> **Action item**
From the first line below to the last, reproduce the material exactly and leave out the images.

- - -

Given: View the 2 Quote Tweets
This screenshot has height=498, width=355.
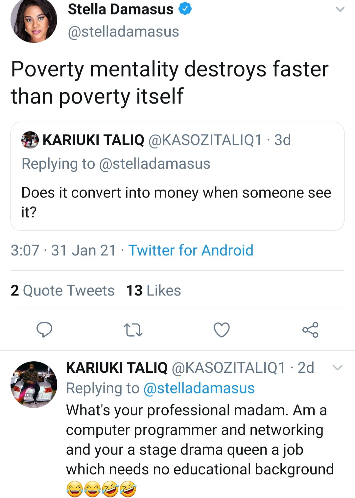Looking at the screenshot, I should point(62,291).
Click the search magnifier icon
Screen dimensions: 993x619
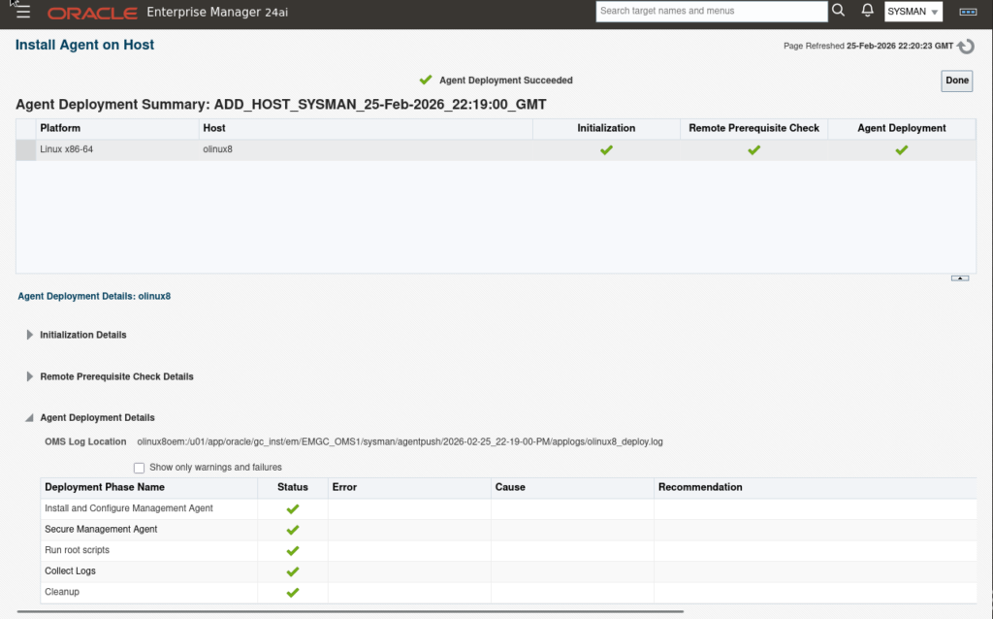tap(838, 11)
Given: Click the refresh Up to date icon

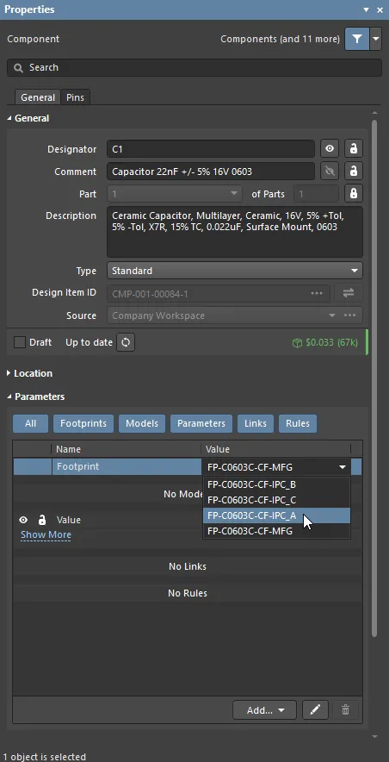Looking at the screenshot, I should click(x=126, y=342).
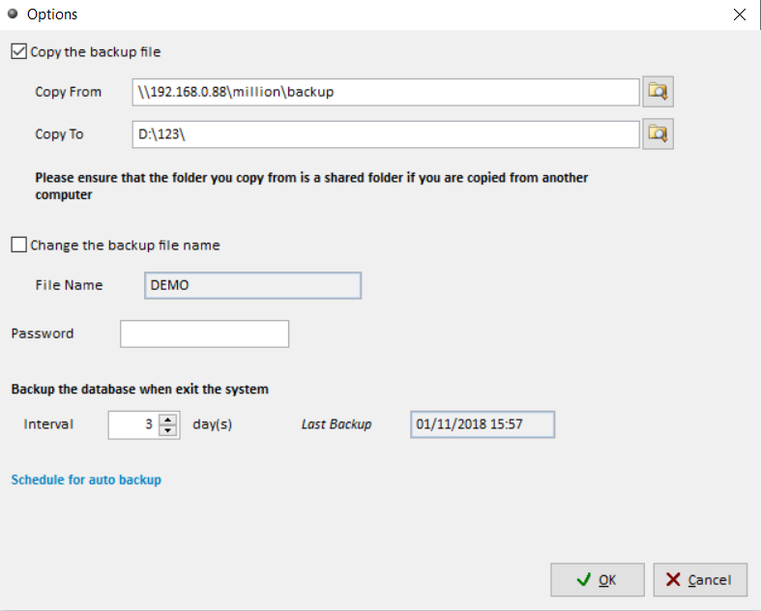This screenshot has width=761, height=611.
Task: Click the Options title bar text
Action: click(x=52, y=15)
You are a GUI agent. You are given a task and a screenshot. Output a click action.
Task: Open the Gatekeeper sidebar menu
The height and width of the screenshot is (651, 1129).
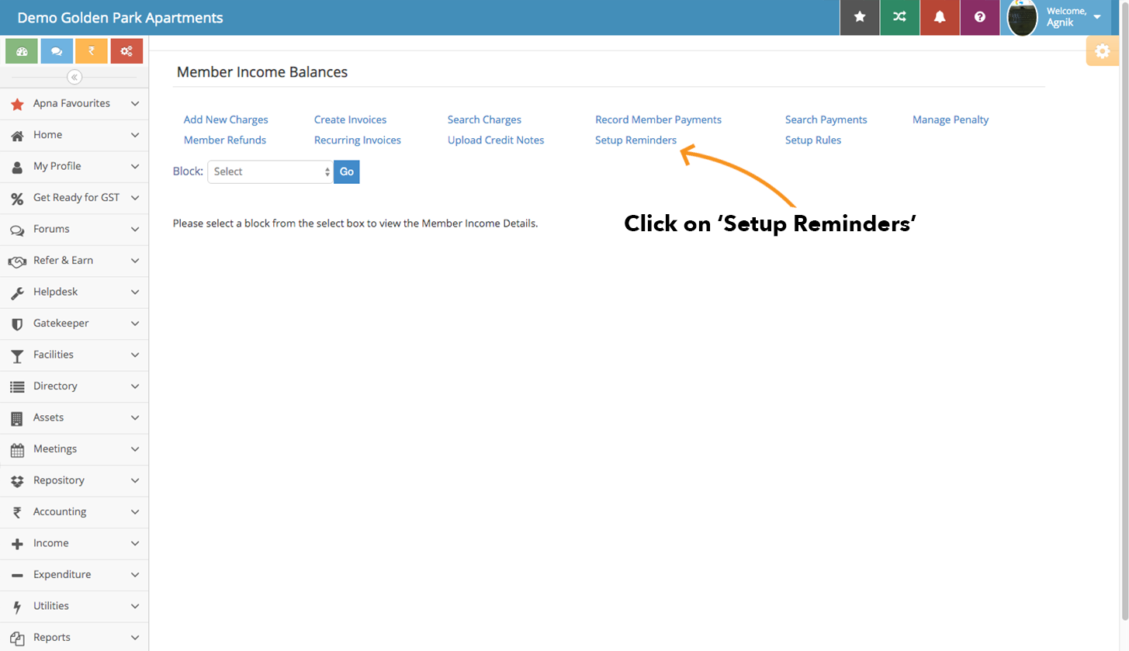pos(61,324)
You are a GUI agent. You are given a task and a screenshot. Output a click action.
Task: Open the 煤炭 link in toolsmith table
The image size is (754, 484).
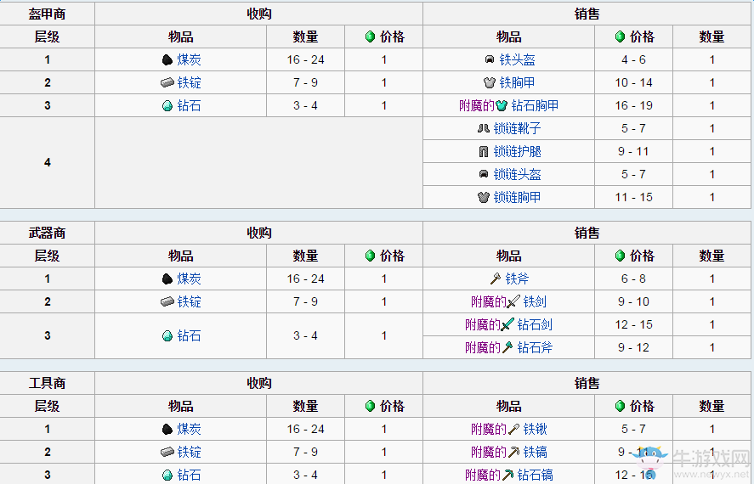click(x=189, y=430)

- - -

> **Response**
Given: View the 2 Quote Tweets
This screenshot has height=498, width=355.
Looking at the screenshot, I should point(62,291).
Click the search magnifier icon
Screen dimensions: 993x619
tap(838, 11)
Given: Click the refresh Up to date icon

Looking at the screenshot, I should click(x=126, y=342).
This screenshot has width=761, height=611.
Task: Click the Options title bar text
Action: click(x=52, y=15)
You are a GUI agent. You are given a task and a screenshot. Output a click action.
Task: Open the Gatekeeper sidebar menu
The height and width of the screenshot is (651, 1129).
pos(61,324)
You are a GUI agent. You are given a task and a screenshot. Output a click action.
Task: Open the 煤炭 link in toolsmith table
The image size is (754, 484).
click(x=189, y=430)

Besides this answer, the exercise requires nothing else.